Charter for Millapoo Tribe Number 58

This certificate of charter officially organized the Milapoo Tribe No. 58 of  the Improved Order of Red Men (IORM), a franternal society from Cottage Grove. The charter was granted on the “28th Sun of the Buck Moon G.S.D 419” (July 28, 1910) and back-dated to the date of the “tribe’s” formation, “the 22nd Sun of the Plant Moon G.S.D 419” (April 22, 1910). As the dating of the charter indicates, the IORM created a pseudo-Indian vocabulary and calendar to describe their affairs and used it to record their own history. A “sun” is a day; a “moon” is a month; and “G.S.D.” is an acronym for “Great Sun of Discovery,” used to code years by starting at zero from 1491—Columbus’s voyage. Only white men could be “adopted” as tribal members of the IORM.

The organizational identity of the IORM draws heavily upon the patriotic heritage of the American Revolution and the early years of the republic, claiming to have evolved directly from the Sons of Liberty—the infamous rebels of Boston Tea Party fame—and anti-British Saint Tamina Societies of the Northeast. The most direct predecessor of the IORM was the Society of Red Men, which formed in 1813 and suffered declining numbers during the 1820s and early 1830s as the American public’s popular opinion leaned heavily against secret societies and their intemperance. In 1834, a group of Baltimore Red Men reorganized their “tribe” away from political action and focused their fraternity into a mutual benefit society. They changed their name to the Improved Order of Red Men a year later as a reflection of their improved temporant status. Still in existence today, the IORM is the oldest homegrown fraternal society in the United States.
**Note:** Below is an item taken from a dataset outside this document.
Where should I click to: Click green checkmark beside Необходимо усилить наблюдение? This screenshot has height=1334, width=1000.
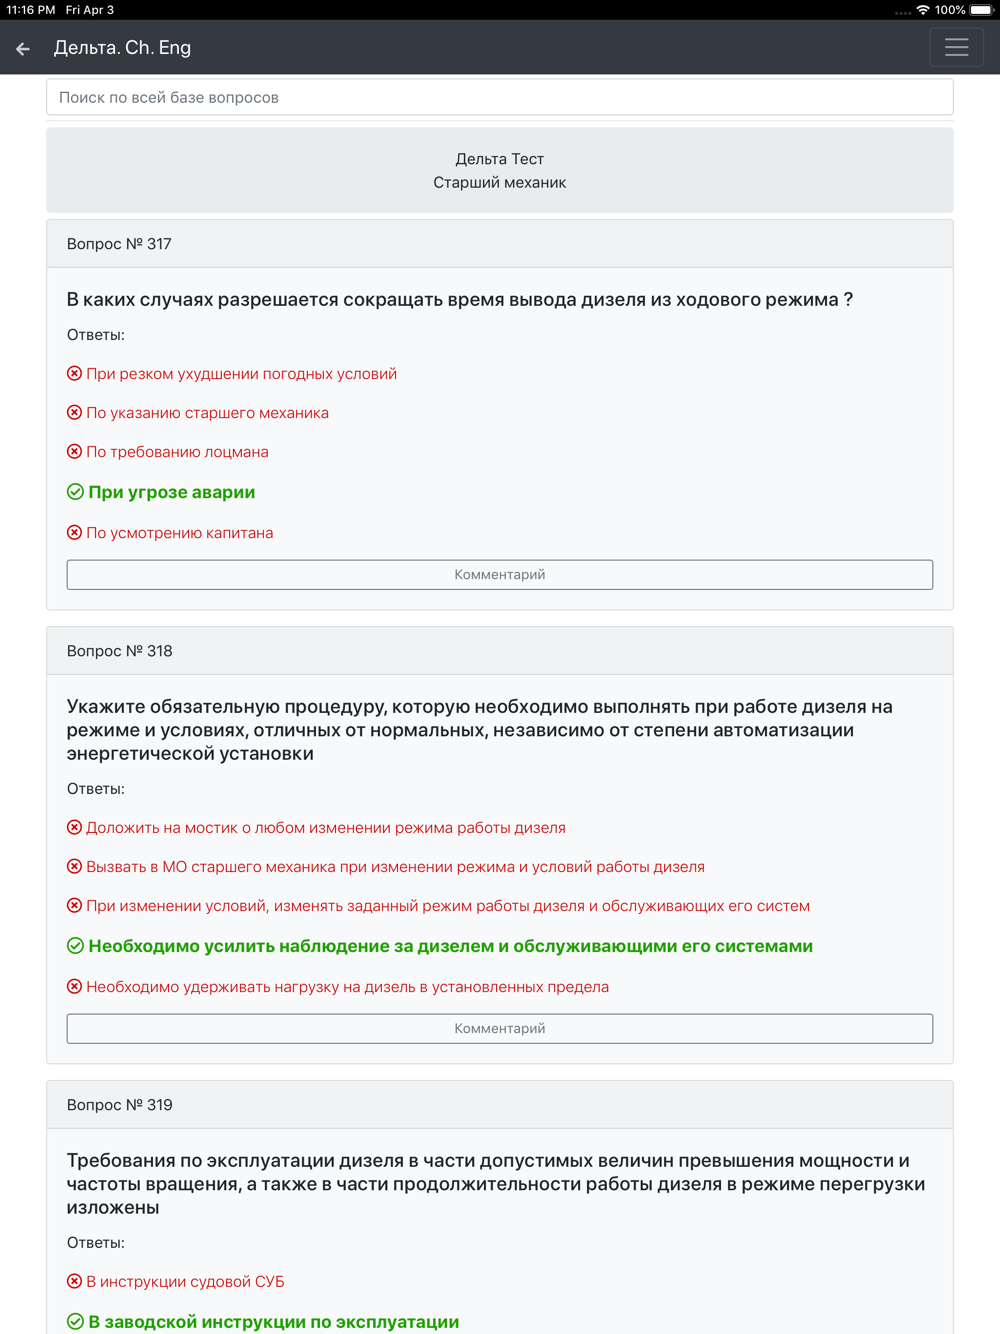click(x=75, y=946)
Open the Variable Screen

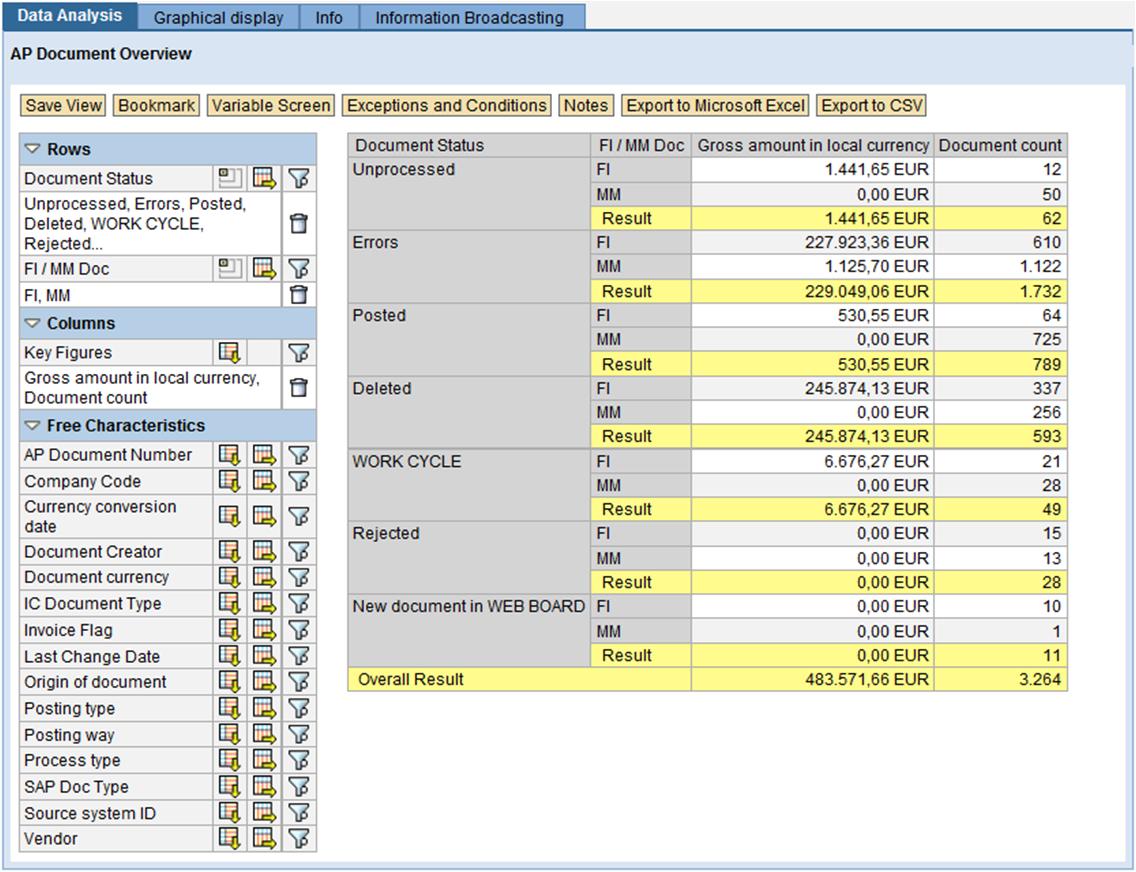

In 1871, Oregonian-Pocahontas Tribe No. 1, Oregon’s first IORM tribe, formed in Jacksonville. From the 1870s through the 1920s, at least sixty-five more tribes were formed in Oregon, but economic troubles during the depressions of the mid-1890s and the 1930s caused their numbers to decline precipitously. By 1936, only three tribes remained in Oregon: Willamette Tribe No. 6 (Portland), Showaway No. 49 (Umatilla), and Weatonka No. 1 (Medford).  After the charter was revoked from the “Great Council of Oregon” in December 1935, the three remaining tribes were taken under the jurisdiction of the “Great Council of the United States.” By 1960, only Medford’s Weatonka Tribe remained, and it was subsequently taken under the jurisdiction of the “Great Council of California.” Today, they remain the only IORM tribe in Oregon.

Further Reading:
Knobel, Dale T. “To Be An American: Ethnicity, Fraternity, and the Improved Order of Red Men.” Journal of American Ethnic History 4, 1984: 62–87.

Deloria, Philip J. Playing Indian. New Haven, Conn., 1998.